Start by masking off the area surrounding the headlights. (For demonstration purposes, I’ve added a strip of tape in the center of the headlight. You won’t need that on yours)
With the work area prepped, secure the disc pad holder onto your drill. Place one of the sanding discs onto the disc holder pad. The discs are held in place with velcro.
Begin sanding in the center of the headlight, allowing yourself time to get a feel for how the drill will react. You’ll only need to apply light pressure to backside of the drill.
The goal is to remove the imperfections on the surface of the headlight, so continue to sand until you feel satisfied that you’ve removed the oxidation. Once the sanding is complete, the headlight should have a coarse, frosty appearance. (Do not continue if you see some clear spots on your headlights.)
Next, switch out the sanding discs for the finishing discs.
Switching to the finer grit sanding disc reduces the coarse sanding scratches from the previous step.

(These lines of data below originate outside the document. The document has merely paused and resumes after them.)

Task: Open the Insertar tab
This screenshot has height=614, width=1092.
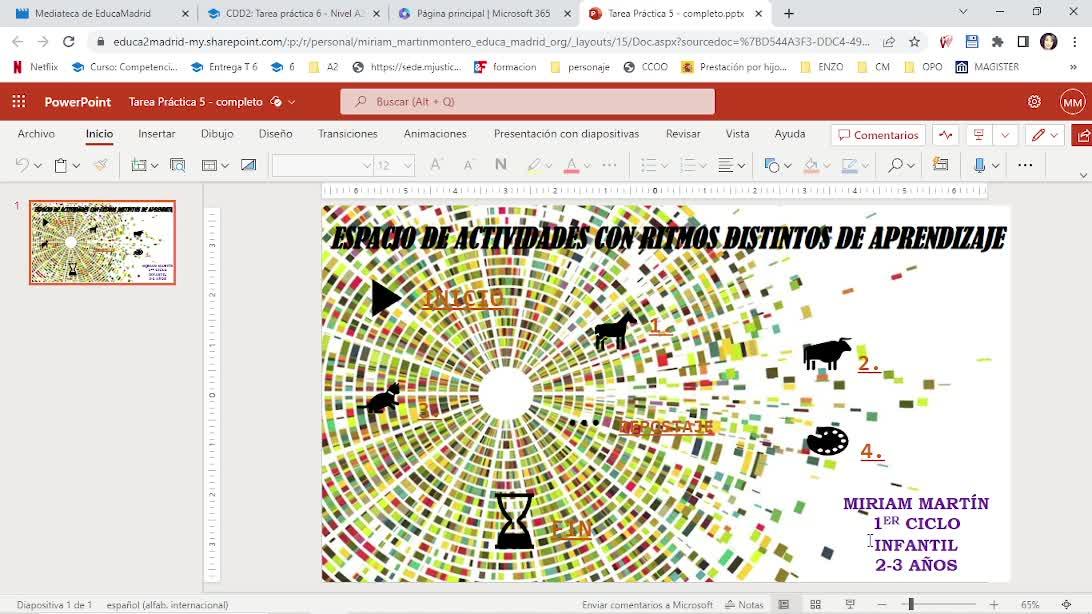Action: (156, 134)
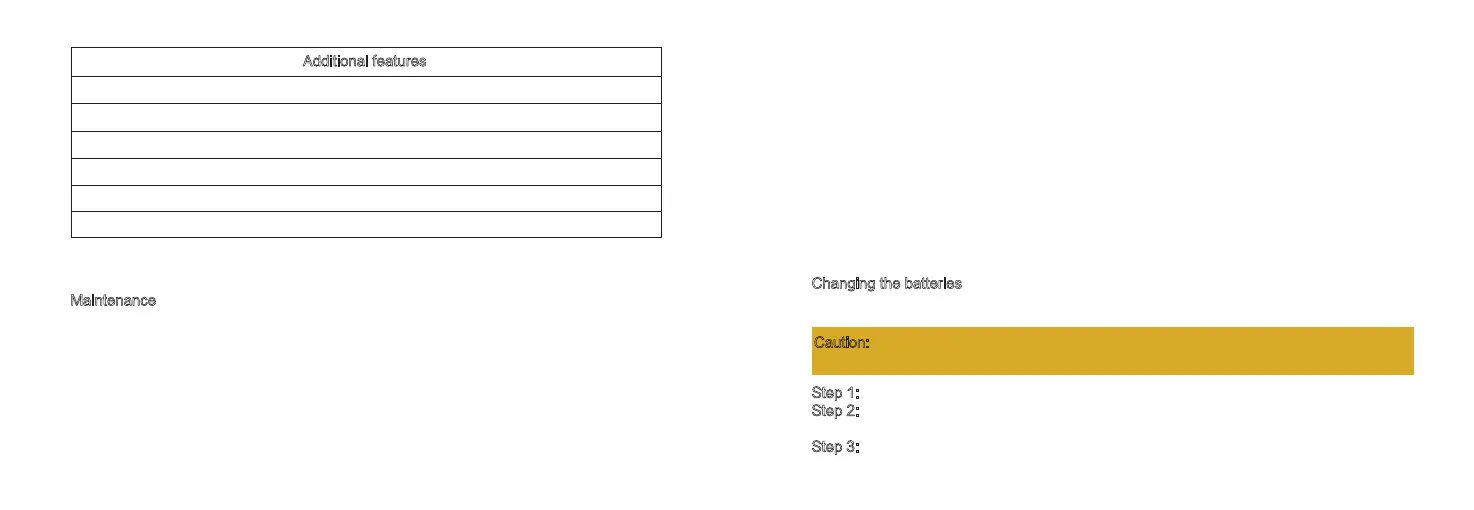This screenshot has height=510, width=1474.
Task: Click the Maintenance heading
Action: click(x=113, y=301)
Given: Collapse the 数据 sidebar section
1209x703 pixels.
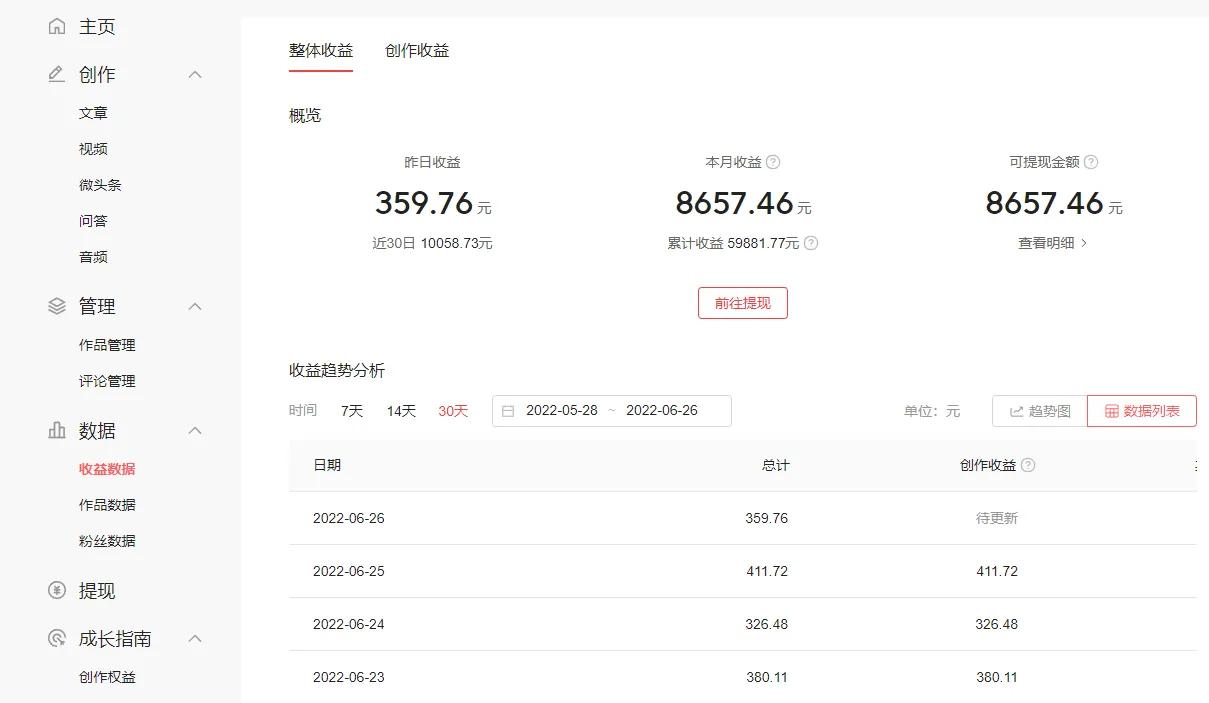Looking at the screenshot, I should 195,430.
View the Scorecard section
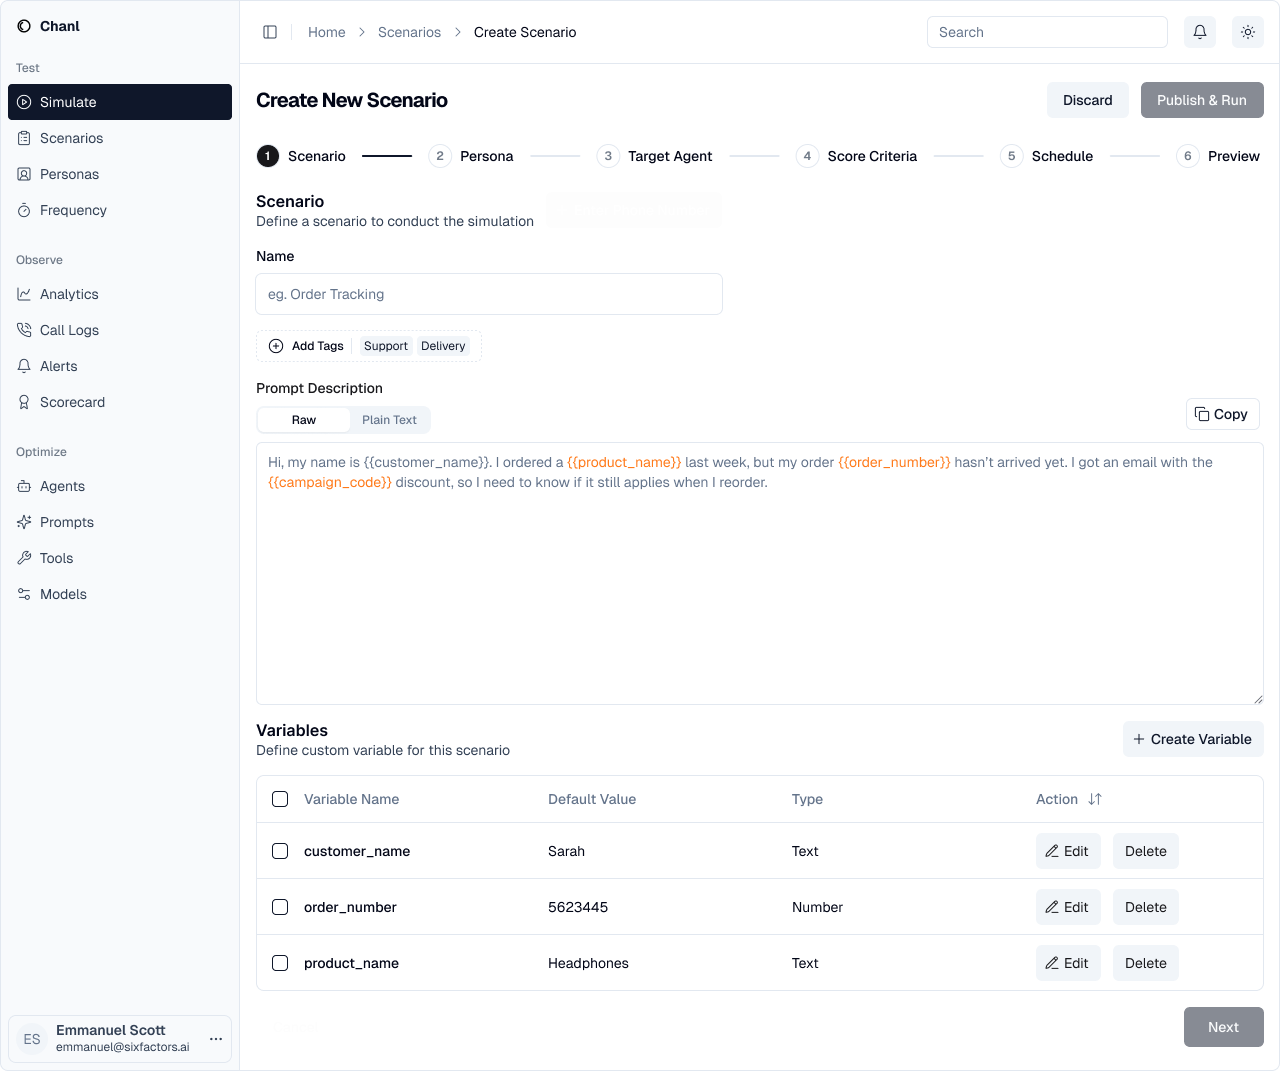Viewport: 1280px width, 1071px height. coord(73,402)
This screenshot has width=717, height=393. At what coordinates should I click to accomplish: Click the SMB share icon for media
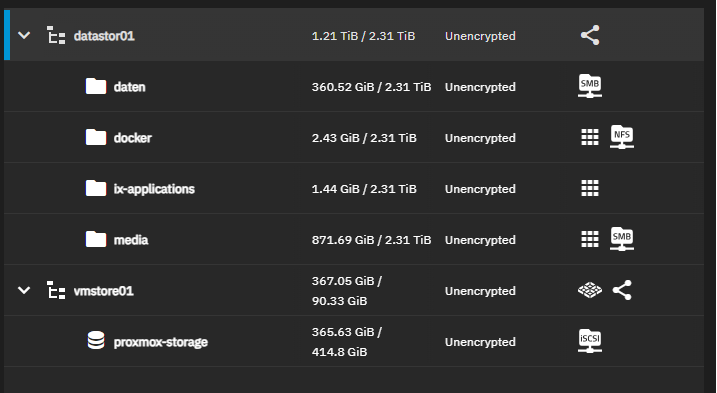tap(622, 239)
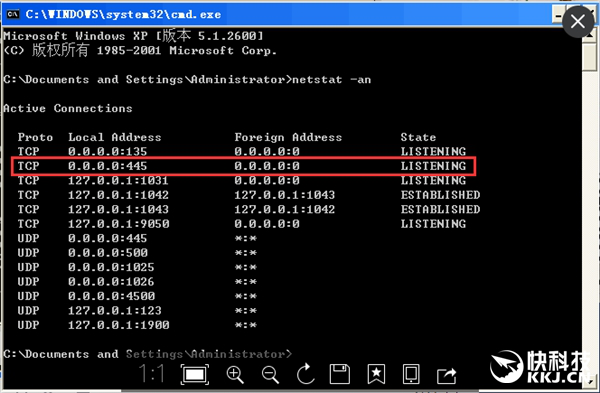Click the bottom command prompt line
The width and height of the screenshot is (600, 393).
148,354
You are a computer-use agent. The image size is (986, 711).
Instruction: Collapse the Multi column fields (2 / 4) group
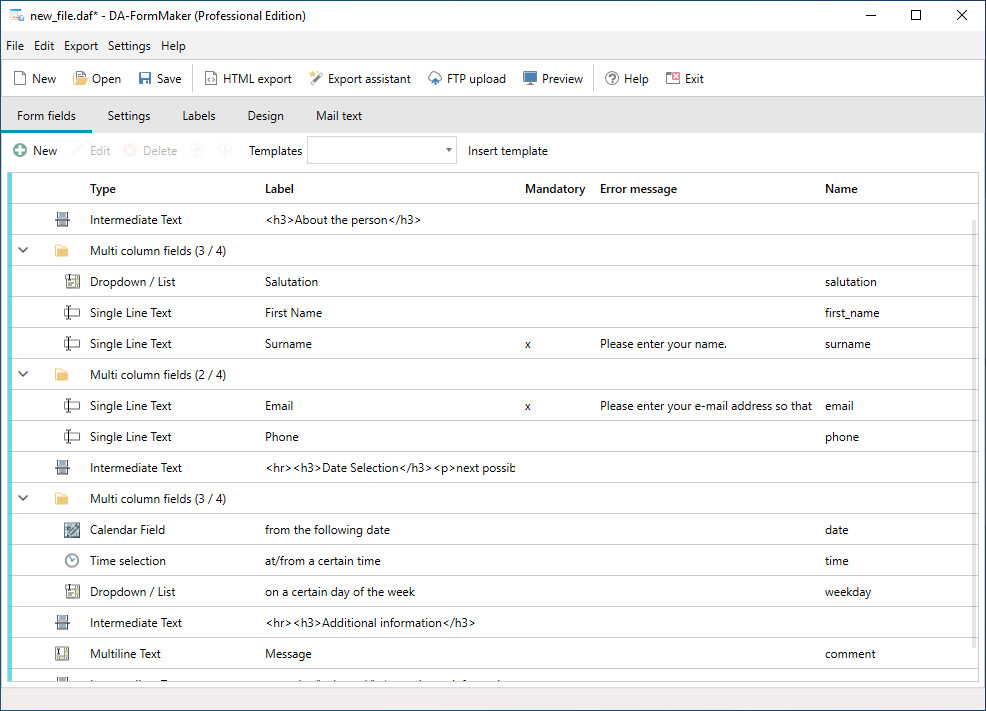click(x=23, y=374)
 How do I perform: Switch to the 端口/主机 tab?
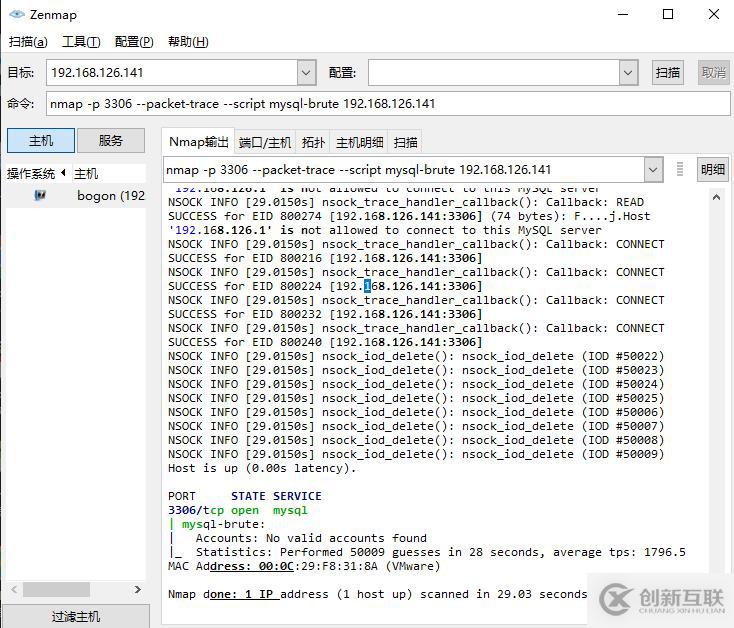coord(265,142)
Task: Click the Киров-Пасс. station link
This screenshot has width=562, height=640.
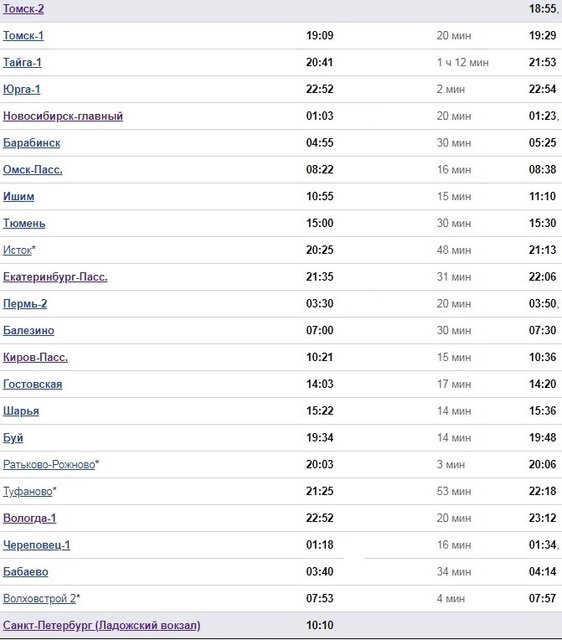Action: click(36, 357)
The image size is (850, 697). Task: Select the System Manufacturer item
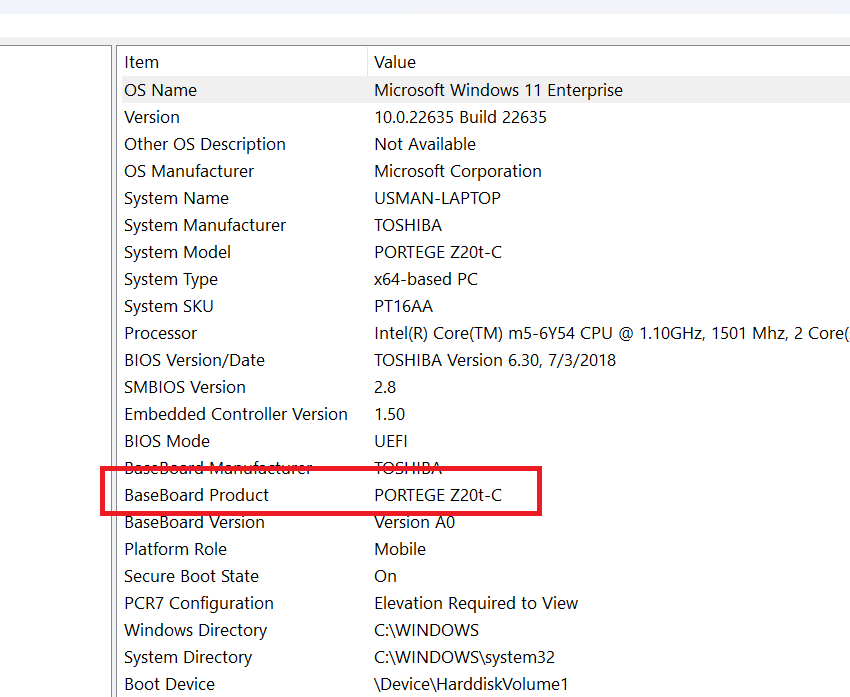(x=205, y=225)
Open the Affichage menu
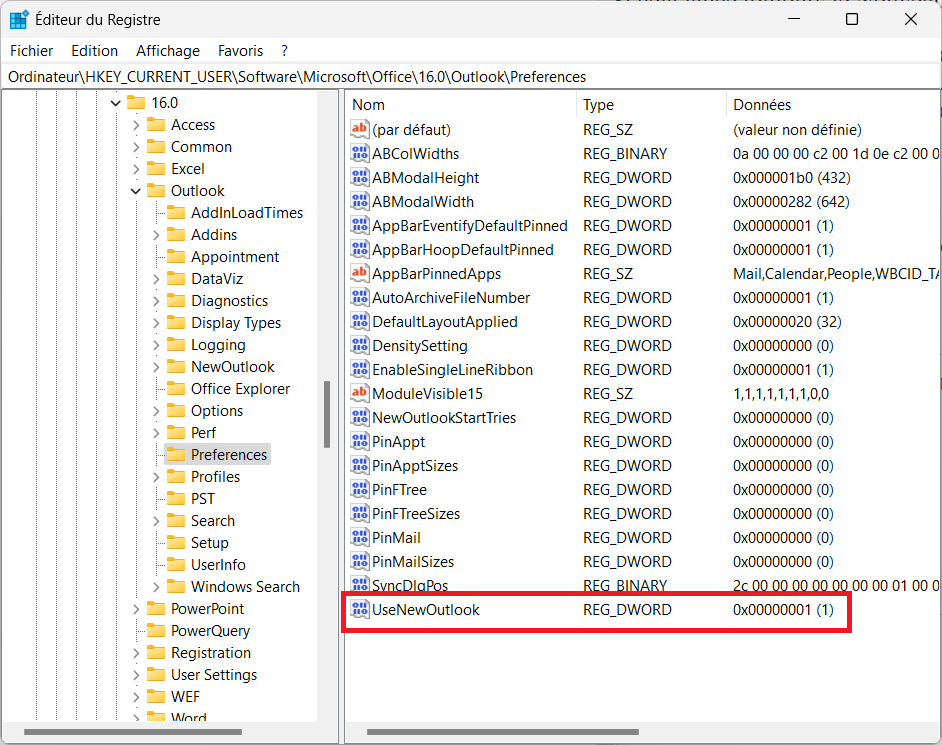Screen dimensions: 942x745 pos(167,50)
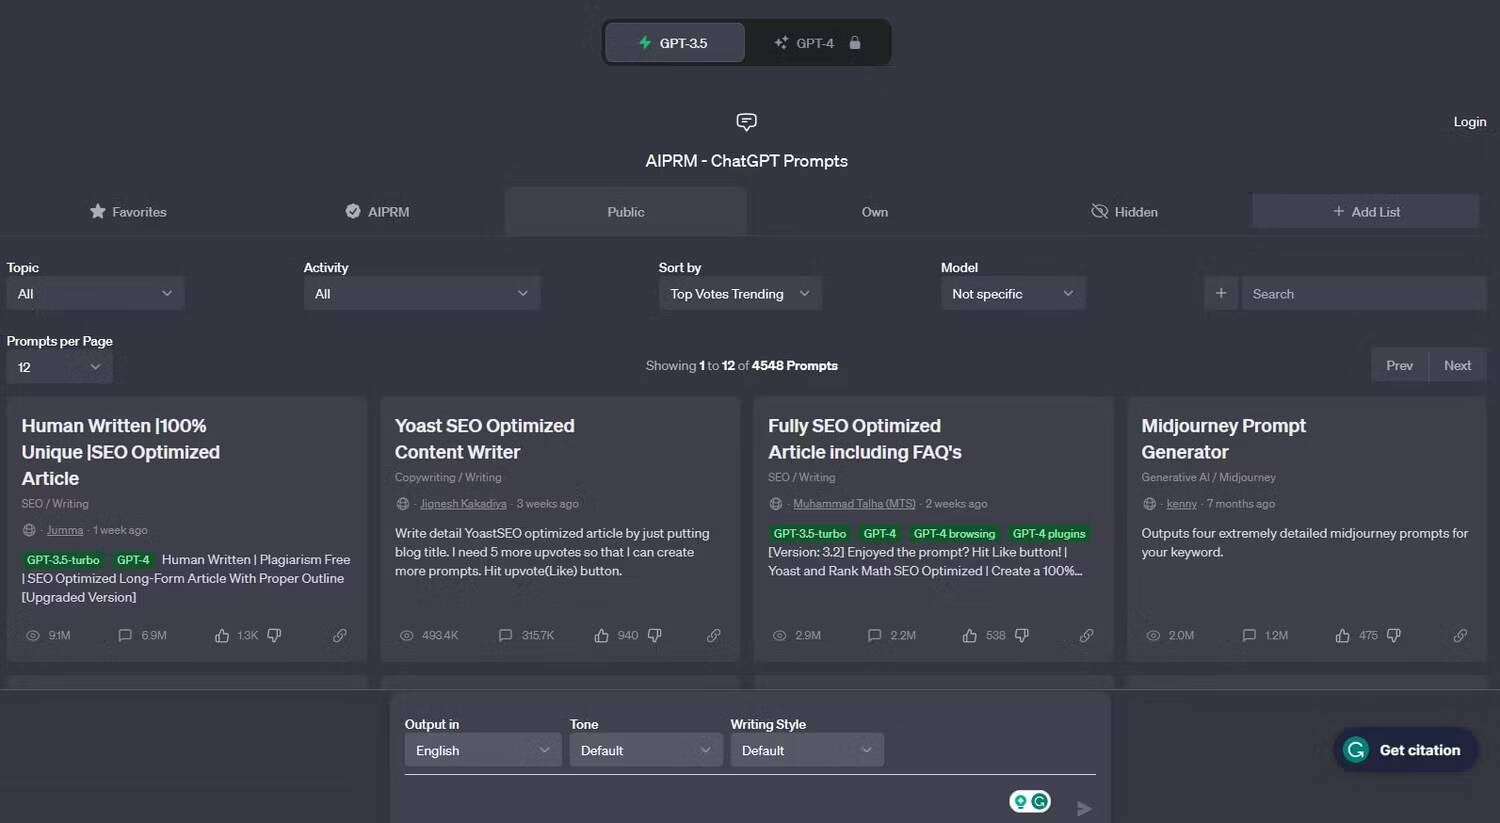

Remove the used finishing disc and replace it with the Trizact™ disc.
Using the spray bottle of water, you’ll need to wet the Trizact™ disc, along with the surface of the headlight during the next sanding process.
You should begin to see the scratches from the previous two steps become much finer and the headlight should start looking clearer.
Replace the Trizact™ disc with the orange foam compounding pad.
Apply a dime sized amount of the lens polish to the pad. To reduce the chances of making a mess, smear the polish onto the headlight before engaging the drill. Repeat as necessary until any cloudiness is gone and the headlight is clear.
Here’s a side by side comparison once the center strip of tape has been removed. (I repeated the same steps as above to match up both sides of the headlight.)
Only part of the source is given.